Thrills and Chills From Major Contemporary Composers at the Miller Theatre

by delarue

If you could see the world premiere of a major new John Zorn suite for free, would you make the shlep up to 116th St.? A whole lot of people did that last week to watch pianist Steven Gosling navigate the thorny harmonies, Messiaenic poignancy and vast dynamic expanse of the composer’s 18 Studies from the Later Sketchbooks of JMW Turner.

For obvious reasons, Turner’s sketches aren’t exhibited frequently since they rarely if ever hint at the epic proportions of his oil paintings. Zorn’s suite matched the raw, translucent essence of those works while occasionally reaching for epic grandeur as well. There were innumerable moments where it gave Gosling a real workout, yet its central themes were strikingly straightforward:.

An enigmatically clustering lefthand motif and variations, plaintive belltones that strongly evoked Messiaen and Mompou, and grittily intricate caterpillar-tractor interweave contrasted with moments of pure freakout. It wasn’t clear whether that was simply Gosling blooping and blipping on his own, or whether Zorn had actually bothered to write all that down.

Considering how rigorous and sometimes abrasive Zorn’s work is, he doesn’t get enough credit for his sense of humor, and this piece had some devastatingly funny moments. The first was a simple, repetitive chord with a descending and then rising bass, a cliche that’s been used ad nauseum over the years by singer-songwriters and emos.
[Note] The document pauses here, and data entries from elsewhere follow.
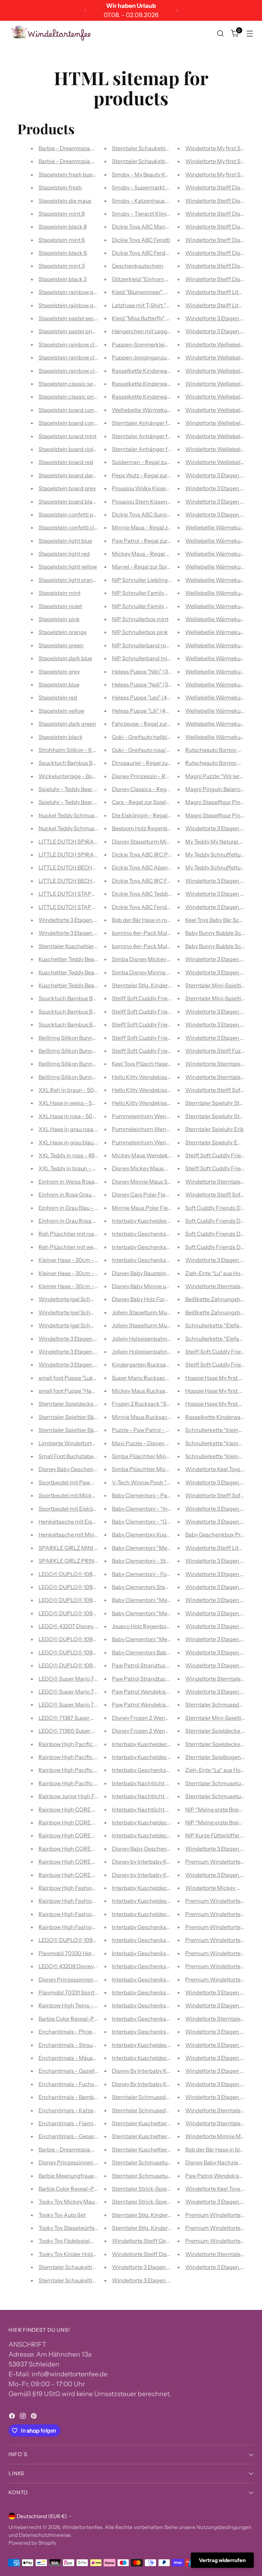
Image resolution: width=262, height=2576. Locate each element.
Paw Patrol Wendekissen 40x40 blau (158, 1704)
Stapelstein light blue (65, 540)
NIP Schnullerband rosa (142, 645)
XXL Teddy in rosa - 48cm (71, 1155)
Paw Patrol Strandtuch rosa (146, 1678)
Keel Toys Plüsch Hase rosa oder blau (158, 1063)
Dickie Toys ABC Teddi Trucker (150, 893)
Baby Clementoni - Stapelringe (151, 1560)
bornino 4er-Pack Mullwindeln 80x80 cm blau (170, 932)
Zorn employed it as a stepping-off point for some increasingly sardonic riffage. The second was a surreal, hammering, chattering series of close harmonies, a crowd of twistoids who wouldn’t shut up and grew increasingly sinister.

Those moments weren’t even the most difficult ones. Gosling faced the greatest challenges of the evening with Zorn’s long sequence of righthand suspended chords where the inner notes shifted around like a three-card monte dealer on meth, and managed to pull them off with stunningly clear articulation. The incessant stylistic shifts, between quasi Second Viennese School acidity, moodily opaque minimalism and crazed, hyperactive kitten-on-the-keys moments weren’t easy to shift between either, but Gosling made it all seem contiguous, no easy feat.

The Miller Theatre has long been one of Manhattan’s focal points for some of the most interesting and invigorating developments in new music. Director Melissa Smey, who described herself this particular night as the “president of the John Zorn fan club,” was hip to both Missy Mazzoli and Anna Thorvaldsdottir before they were all the rage, but she also brings in plenty of longstanding pillars of the avant garde for her ongoing “composer portrait” series. The next one, on Sept 25 at 8 PM features Anthony Braxton music played by the Jack Quartet and indie classical chamber group Either/Or. You can get in for $20, at least as of today.